Kenneth Leung made the same argument. He favoured remaining in LegCo, as did his constituents, by 52 per cent to 42 per cent, according to his own calculations. But his is a small functional constituency, and he speaks for accountants only.
He also thinks legislators should make such a decision on their own, whatever the consequences, and not rely on the crutch of public opinion.
Leung is one of the four incumbent legislators who had planned to run for re-election on September 6 – until they were disqualified on national security grounds for supporting United States sanctions.
Leung regards Hong Kong’s existing legislative arrangements as illegitimate. But so are all of Hong Kong’s past elections that have been conducted under Beijing’s imposed Basic Law mandate since 1997. He therefore decided that staying on to continue the struggle was the better course to follow.
Localist Raymond Chan not only made the case for quitting but took the initiative and actually did, without waiting for the public opinion mandate. Eddie Chu Hoi-dick waited for the poll results but made the same decision before they were publicly announced.
In 2016, Chu was christened the “king of votes” for winning more than any other candidate in the race. He also had some ambitious ideas then that actually came to pass. They were about the district-level mass mobilisation of voters – although he didn’t expect the 2019 extradition law protests that actually made it happen.
Raymond Chan explained that he does not recognise the postponement as legitimate and therefore insists he is not resigning. He is consequently planning to fight for the customary end-of-service gratuity paid to all legislators. He says he was elected in 2016 to serve a four-year term and has done so.
Chan is Hong Kong’s first openly gay legislator and accustomed to swimming against the tide of public opinion. He also said he did not believe other pro-democracy lawmakers were really prepared to quit whatever the opinion poll results might be. So he took the initiative and acted on his own.

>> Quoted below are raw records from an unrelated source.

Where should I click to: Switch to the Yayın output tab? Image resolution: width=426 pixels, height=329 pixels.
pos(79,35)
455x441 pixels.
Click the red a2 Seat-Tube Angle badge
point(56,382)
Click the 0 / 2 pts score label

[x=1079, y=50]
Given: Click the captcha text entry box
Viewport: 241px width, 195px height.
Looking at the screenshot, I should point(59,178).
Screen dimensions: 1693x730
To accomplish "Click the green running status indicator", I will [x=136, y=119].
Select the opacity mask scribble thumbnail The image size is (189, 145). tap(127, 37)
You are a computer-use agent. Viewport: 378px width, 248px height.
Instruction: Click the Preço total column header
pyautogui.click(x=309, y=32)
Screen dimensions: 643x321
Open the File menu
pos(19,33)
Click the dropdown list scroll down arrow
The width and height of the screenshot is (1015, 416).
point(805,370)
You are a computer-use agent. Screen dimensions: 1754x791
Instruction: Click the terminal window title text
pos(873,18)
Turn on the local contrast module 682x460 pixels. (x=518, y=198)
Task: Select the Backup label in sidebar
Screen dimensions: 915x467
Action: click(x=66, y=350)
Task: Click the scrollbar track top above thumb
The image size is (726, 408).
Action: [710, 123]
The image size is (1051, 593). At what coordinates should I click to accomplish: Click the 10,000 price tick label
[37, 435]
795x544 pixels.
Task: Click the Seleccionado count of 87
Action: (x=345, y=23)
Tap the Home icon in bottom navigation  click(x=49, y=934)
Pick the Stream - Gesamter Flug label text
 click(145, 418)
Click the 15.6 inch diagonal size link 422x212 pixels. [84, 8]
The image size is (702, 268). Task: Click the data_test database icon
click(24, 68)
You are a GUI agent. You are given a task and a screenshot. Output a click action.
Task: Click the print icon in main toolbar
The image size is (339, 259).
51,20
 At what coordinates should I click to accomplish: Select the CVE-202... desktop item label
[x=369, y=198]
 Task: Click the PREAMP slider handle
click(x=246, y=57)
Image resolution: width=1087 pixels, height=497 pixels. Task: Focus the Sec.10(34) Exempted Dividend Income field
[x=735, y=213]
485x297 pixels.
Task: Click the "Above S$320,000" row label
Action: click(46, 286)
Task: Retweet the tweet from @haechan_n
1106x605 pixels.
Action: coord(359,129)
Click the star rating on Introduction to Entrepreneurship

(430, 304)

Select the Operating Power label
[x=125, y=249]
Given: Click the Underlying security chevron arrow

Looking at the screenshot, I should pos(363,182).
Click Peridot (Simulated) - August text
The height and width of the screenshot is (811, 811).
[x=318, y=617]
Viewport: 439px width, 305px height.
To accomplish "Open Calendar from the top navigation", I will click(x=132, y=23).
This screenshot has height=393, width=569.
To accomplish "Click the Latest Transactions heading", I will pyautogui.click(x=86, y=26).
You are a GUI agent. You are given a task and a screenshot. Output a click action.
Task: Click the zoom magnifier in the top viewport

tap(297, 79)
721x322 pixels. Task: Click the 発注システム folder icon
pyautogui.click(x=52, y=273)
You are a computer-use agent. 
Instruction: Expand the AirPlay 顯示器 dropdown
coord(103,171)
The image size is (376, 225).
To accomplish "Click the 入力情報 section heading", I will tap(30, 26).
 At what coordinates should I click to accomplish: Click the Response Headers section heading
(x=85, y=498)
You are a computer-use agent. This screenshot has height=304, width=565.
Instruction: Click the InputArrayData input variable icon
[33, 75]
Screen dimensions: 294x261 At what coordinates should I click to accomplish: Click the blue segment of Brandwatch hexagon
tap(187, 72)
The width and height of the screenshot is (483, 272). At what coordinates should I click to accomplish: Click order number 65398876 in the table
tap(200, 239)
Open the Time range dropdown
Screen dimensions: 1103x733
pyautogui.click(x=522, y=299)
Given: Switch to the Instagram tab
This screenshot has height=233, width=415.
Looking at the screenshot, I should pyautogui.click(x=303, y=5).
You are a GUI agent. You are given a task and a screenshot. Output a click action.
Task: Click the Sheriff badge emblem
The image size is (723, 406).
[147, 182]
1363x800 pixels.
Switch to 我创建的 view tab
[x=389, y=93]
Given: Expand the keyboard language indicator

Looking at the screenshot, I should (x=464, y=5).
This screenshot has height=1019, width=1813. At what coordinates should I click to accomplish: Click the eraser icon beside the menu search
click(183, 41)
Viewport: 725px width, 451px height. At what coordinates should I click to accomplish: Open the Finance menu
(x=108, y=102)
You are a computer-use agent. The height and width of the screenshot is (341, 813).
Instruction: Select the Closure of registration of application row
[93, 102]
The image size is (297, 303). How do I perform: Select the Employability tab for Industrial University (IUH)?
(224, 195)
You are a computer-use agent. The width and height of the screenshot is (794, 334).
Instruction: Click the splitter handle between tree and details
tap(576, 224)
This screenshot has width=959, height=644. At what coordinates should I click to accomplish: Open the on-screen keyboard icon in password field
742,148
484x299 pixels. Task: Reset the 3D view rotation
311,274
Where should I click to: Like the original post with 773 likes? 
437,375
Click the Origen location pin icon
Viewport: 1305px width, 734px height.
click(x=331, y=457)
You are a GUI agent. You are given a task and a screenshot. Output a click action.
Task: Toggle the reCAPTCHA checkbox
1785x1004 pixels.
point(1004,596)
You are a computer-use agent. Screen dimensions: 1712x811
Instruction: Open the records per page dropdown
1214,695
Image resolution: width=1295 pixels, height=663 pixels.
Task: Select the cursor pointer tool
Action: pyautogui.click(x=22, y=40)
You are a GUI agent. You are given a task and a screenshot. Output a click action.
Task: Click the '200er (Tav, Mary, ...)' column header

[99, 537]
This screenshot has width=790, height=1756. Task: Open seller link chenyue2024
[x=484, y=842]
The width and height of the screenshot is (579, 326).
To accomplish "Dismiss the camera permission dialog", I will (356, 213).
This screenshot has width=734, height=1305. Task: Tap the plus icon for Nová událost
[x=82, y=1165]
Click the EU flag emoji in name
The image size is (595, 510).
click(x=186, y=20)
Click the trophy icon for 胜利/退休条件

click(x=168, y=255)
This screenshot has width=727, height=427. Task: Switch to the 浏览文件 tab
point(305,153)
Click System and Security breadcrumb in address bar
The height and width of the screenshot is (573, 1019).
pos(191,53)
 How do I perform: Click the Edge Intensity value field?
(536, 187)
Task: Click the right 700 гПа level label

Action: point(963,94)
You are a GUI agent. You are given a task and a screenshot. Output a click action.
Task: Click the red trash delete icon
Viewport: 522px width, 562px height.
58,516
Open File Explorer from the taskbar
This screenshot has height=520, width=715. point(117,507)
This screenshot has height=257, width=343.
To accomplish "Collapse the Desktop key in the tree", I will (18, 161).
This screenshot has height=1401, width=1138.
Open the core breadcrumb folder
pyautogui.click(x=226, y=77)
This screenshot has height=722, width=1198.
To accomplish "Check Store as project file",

Raymond Chan was probably right. But when the final poll results were announced on September 29, they were basically a draw. Among those identifying themselves as pro-democracy supporters, the results were: 47.1 per cent remain, 45.8 per cent leave.
Since the 50 per cent threshold was not reached, legislators had the cover they needed. Almost all chose to remain for the extra year. Besides Chan and Chu, there was only one other resignation.
The Civic Party’s Tanya Chan is stepping down, she says, for personal and health reasons. She was one of the Occupy Nine prosecuted for their roles in the 2014 movement but escaped a prison term on health grounds.
The three departures nevertheless leave Hong Kong’s Legislative Council looking much the worse for wear. Its numbers are now down from the full complement of 70, to 62.
Ultimately, time ran out for the class of 2016. After all their oath-taking saga appeals and erroneous court rulings, four of the most recently vacated seats remain empty pending the next general election. Three councillors have just resigned. That leaves a pro-democracy caucus of 20, with one democracy-leaning independent.
The Democratic Party had commissioned the final opinion survey and its chairman, Wu Chi-wai, could only promise to stay on the battlefield, try to block government policies, and slow the erosion of freedom now underway.
The Civic Party’s Alvin Yeung said the poll results showed their words and arguments had failed to convince the public one way or the other. So legislators must now be more humble and let their worth be measured in whatever they are able to accomplish during their remaining time in office.
Eddie Chu called for an early resumption of elections to replace what he dismissed as an appointed legislature. What we need, he said, is a legislature elected by the people rather than one endorsed by the Chinese Communist Party.